I can agree with you there insofar surmounting them goes. They teach us about ourselves too. For me, it would also be the experiences, the ones which I found most rare.
Aside from that, can you describe the “pleasure” you felt in thinking about that?
Wow - you have created a picture here of quite some ordeal. You were a Superman!
What, in your estimation, do you think gave you the will to continue that?
Perhaps it is not so much “pleasure” that you are looking for. Well, I suppose on might say that pleasure is what pleases us. But that can be a shallow kind of thing or a deeply felt thing. You’re looking for a deeper contentment and the “good life” in a richly felt spiritual sense, perhaps.
It sounds really beautiful. Quiet and so much solitude which you like ~ and water, water, water.
If you really want it, as you seem to, you had better give it some thought soon before someone else does.
And if you really want it, you will make it work…no matter what…or at least you will (not literally) die trying. But you do need to take the time to think things out.
Imagine yourself as owning it ( or not so much owning it as being its caretaker).
Close your eyes and see yourself there - you have become a part of it and it you. Hear it crying out to you - von Rivers…I am yours…you are mine. Come and get me. But seriously though.
But of course, it is entirely up to you. But I rather think that anyone who can handle the flies and muck and everything else you spoke of above, could handle that.
“It’s the good life…”
Go to it - do it - it is calling to you.
And sometimes those meaningful experiences come to us in the moment when we’re not looking for them.
Ps. Don’t forget to dress warmly in the winter.
Little reptile, do you realize just how many threads have that expression “the cat out of the bag’ the cat is out of the bag”.
We silly humans really need to use our imagination and come up with more expressions and metaphors.
I tried drawing one time. I do not think that i can draw - except perhaps with words. I sat down one pleasant evening and began to draw my snake plant. Do you know what a snake plant looks like?

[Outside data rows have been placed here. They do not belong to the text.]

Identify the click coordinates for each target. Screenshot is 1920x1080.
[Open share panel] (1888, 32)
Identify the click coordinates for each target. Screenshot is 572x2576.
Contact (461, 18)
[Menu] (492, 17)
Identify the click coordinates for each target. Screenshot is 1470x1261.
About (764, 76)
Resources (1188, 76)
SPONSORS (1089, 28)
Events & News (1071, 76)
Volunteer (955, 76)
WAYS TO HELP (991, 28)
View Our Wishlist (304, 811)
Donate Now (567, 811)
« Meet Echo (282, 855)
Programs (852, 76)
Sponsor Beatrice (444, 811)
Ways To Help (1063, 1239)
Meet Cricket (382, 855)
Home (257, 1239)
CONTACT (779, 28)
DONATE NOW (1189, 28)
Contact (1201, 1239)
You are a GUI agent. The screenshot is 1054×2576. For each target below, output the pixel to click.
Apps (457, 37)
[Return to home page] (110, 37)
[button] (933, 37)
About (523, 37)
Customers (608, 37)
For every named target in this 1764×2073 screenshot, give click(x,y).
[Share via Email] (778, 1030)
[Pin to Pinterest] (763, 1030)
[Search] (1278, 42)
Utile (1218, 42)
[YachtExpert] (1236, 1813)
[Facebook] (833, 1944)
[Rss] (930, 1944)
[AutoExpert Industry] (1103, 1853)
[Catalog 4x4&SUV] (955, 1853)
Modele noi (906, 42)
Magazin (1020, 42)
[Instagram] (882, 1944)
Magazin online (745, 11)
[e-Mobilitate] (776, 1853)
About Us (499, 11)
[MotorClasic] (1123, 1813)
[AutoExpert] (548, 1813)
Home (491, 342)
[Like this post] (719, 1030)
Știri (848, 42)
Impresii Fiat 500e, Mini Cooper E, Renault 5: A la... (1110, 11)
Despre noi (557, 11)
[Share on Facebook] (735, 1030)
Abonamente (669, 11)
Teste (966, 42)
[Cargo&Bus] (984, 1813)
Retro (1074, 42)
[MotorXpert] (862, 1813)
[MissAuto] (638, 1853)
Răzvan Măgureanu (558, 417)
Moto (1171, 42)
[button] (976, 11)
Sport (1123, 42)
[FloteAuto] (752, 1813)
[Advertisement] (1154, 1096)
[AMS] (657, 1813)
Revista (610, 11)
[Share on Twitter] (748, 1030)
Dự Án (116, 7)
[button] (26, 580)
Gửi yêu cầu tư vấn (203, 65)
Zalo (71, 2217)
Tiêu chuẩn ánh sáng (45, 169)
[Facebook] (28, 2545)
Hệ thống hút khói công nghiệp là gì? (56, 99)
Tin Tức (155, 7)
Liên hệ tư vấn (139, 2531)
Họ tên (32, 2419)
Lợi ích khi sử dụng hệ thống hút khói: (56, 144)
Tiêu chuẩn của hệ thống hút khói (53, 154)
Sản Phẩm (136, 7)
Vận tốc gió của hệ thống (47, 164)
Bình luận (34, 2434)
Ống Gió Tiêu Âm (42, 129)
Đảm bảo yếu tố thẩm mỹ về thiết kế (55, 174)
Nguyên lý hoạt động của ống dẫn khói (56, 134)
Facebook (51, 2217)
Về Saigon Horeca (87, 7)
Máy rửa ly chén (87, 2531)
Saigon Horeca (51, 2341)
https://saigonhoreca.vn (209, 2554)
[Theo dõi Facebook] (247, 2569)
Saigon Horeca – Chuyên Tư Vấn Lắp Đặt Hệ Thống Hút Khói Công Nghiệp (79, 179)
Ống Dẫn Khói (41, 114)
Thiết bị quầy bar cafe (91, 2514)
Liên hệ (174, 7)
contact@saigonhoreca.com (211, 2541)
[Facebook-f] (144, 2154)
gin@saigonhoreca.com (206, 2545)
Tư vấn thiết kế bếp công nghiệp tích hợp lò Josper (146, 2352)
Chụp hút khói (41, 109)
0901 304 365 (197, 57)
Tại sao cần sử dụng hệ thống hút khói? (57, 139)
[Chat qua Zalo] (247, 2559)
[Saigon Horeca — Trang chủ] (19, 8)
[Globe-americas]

It took me three solid hours to draw that thing. Where did the time ever go? It did look like a snake plant and that is all i can say…except that i so enjoyed the experience. I was totally in the zone for three hours…time either moved on or stood still for that time. I was so content with my achievent - such that it was.
I think that it was a moment of ineffable contemplation. One may communicate most intimately with a snake plant than with another human. I must have made that snake plant’s day.
And what is the philosophical lesson to be learned here?